The entire time we were dating I was happy, but I questioned the relationship because it wasn’t what I thought it was supposed to look like.
When I finally proposed, I made an educated guess: I’d learned so much from my dating coaching practice, that I felt I’d be making a huge mistake if I let her go… just to find someone a few years younger with a similar background.
So was I SURE that we were “meant to be” and “soulmates” and all that?
But I was sure about this:
Every relationship where I was sure in the past blew up in my face.
This relationship was, by far, the easiest, healthiest, warmest one I’d ever had.
And if it didn’t meet what I THOUGHT it was supposed to feel like, that just meant that my EXPECTATIONS were WRONG.
Not the relationship.
Of how it’s “supposed” to feel.
I took a leap of faith based on my knowledge as a dating coach.
But you don’t have to. You can learn from what I’m sharing here.

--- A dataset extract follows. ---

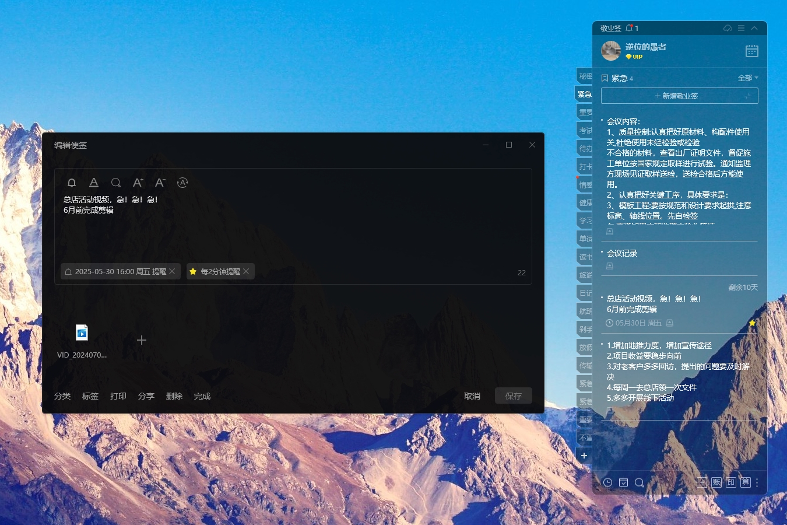Open the font color tool in editor
Viewport: 787px width, 525px height.
(x=94, y=183)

I’m now 39 and happily married.
We own a big house in the San Fernando Valley.
We have a ten-month old daughter who makes us smile every day.
We’re having a New Year’s Eve karaoke party for couples in a few days.

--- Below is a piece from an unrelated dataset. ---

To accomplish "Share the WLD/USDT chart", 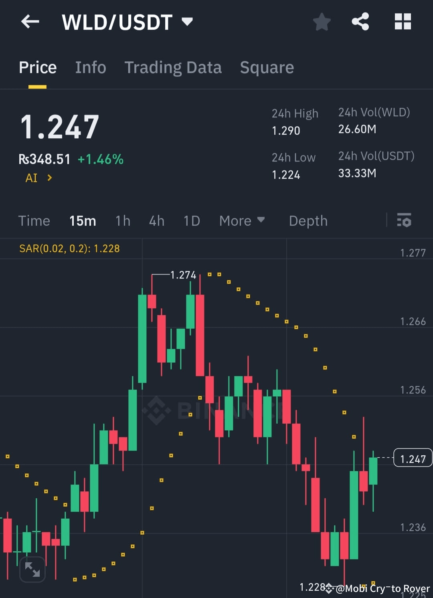I will point(360,22).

And we both giggle when we think how easy it would have been to pass each other up, merely because we didn’t meet each other’s preconceived image of perfection.
– Stop falling in love with men you barely know. You need YEARS to really assess his worthiness as a life partner.
– Stop giving a free pass to men who give you that FEELING. Chances are, that FEELING allows you to ignore a TON of red flags.
– Stop thinking that just because you call a man your boyfriend that he HAS to be your husband. Dating is a 2-3 year audition — and at any point, either party has the right to break it off if he/she feels that the next 30 years would be a mistake.
– Stop thinking that you have to “just know.” Your gut has led you astray every single time. Maybe this is a good time to use your head a little bit.
Please let me know what you think of this post in the comments section below.
And if I don’t hear from you — if you’re one of the readers who lurks, but never posts – thanks for making this blog into the success it’s been.
Over 1 million people have visited in 2011 to learn more about dating, relationships, and the opposite sex, and I’m honored to be a part of the conversation.
Warmest wishes and a very Happy New Year.